=== Extrait ===

Nos facultés innées et l'éducation

Depuis le temps de Ibn Miskawayh, les facultés humaines, aussi appelées «pulsions», ont été classées en trois catégories: la raison, la colère et le désir.[1] La raison inclut tous nos pouvoirs de conception, d'imagination, de préméditation, de mémoire, d'apprentissage, etc. La colère comprend notre pouvoir d'autodéfense, que la jurisprudence islamique définit comme celui nécessaire pour défendre notre foi et notre religion, notre équilibre mental, nos biens, notre vie, notre famille et les autres valeurs sacrées. Le désir est le nom de la force motrice de nos appétits bestiaux:

On a enjolivé aux gens l'amour des choses qu'ils désirent: femmes, enfants, trésors thésaurisés d'or et d'argent, chevaux marqués, bétail et champs; tout cela est l'objet de jouissance pour la vie présente, alors que c'est près de Dieu qu'il y a bon retour. (3:14)

=== Section des données ===

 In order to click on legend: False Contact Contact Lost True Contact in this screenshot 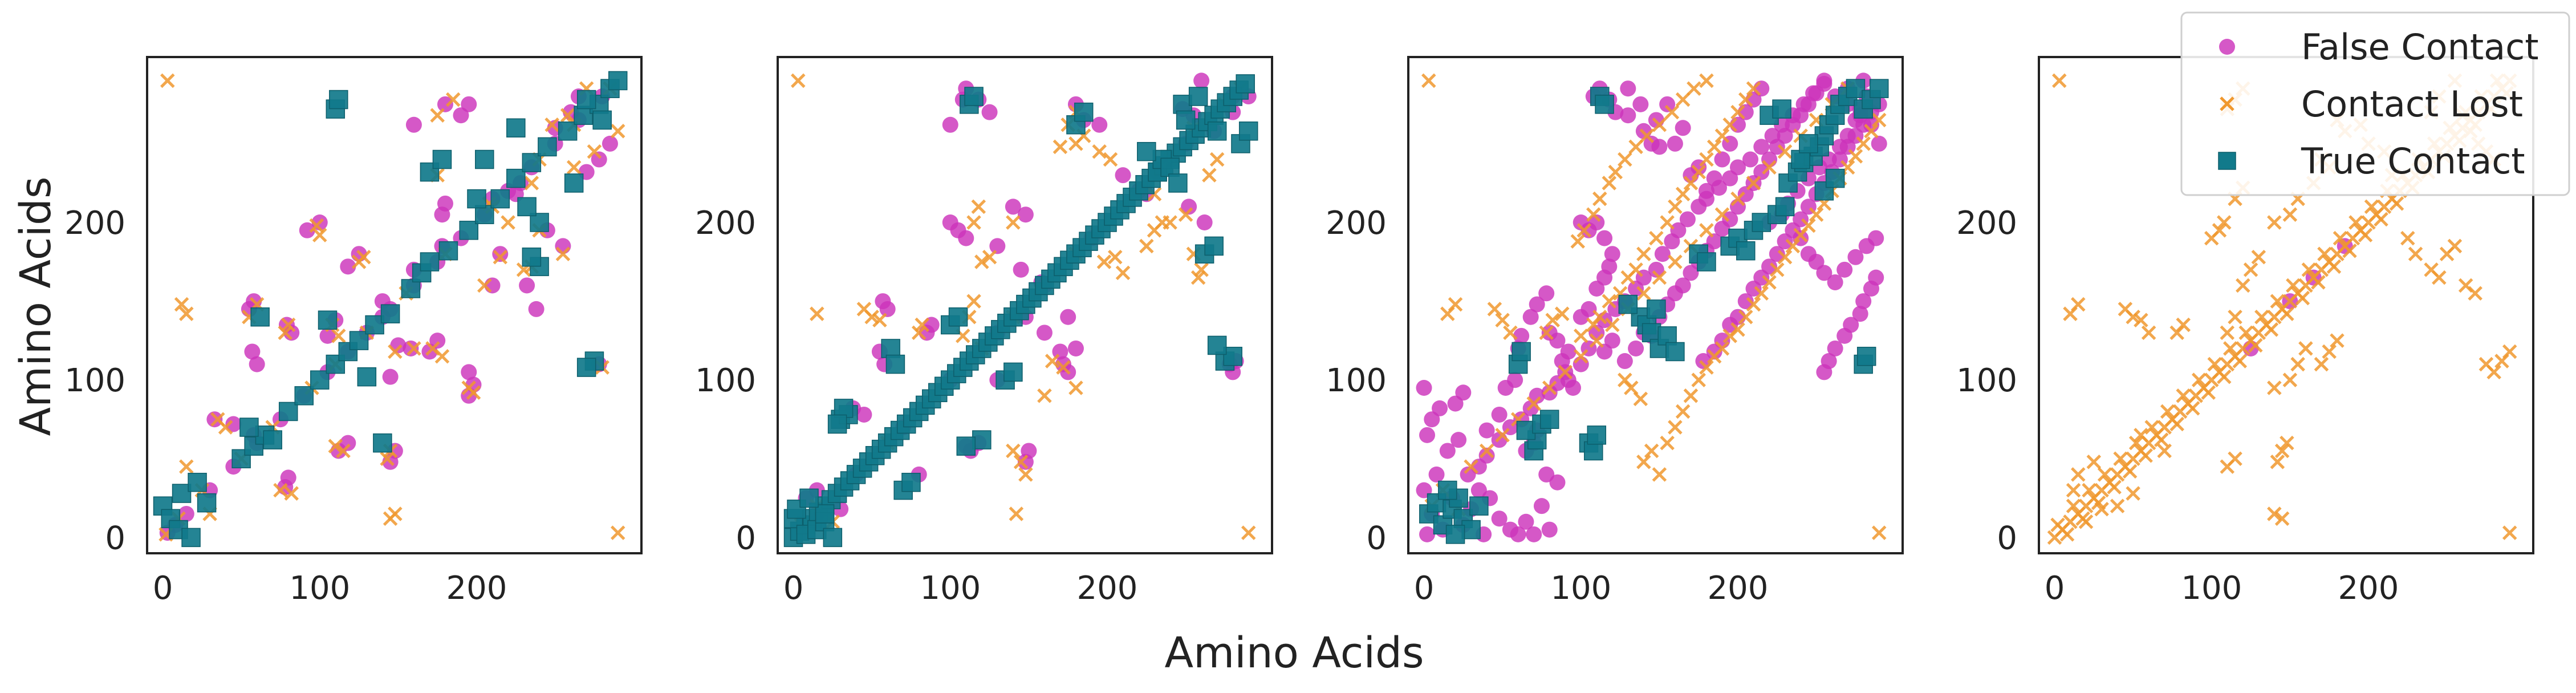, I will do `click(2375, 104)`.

===

Citez mot pour mot l'extrait sur les facultés humaines, de « On a enjolivé » à « bon retour. (3:14) ».

*Réponse à la consigne*.
On a enjolivé aux gens l'amour des choses qu'ils désirent: femmes, enfants, trésors thésaurisés d'or et d'argent, chevaux marqués, bétail et champs; tout cela est l'objet de jouissance pour la vie présente, alors que c'est près de Dieu qu'il y a bon retour. (3:14)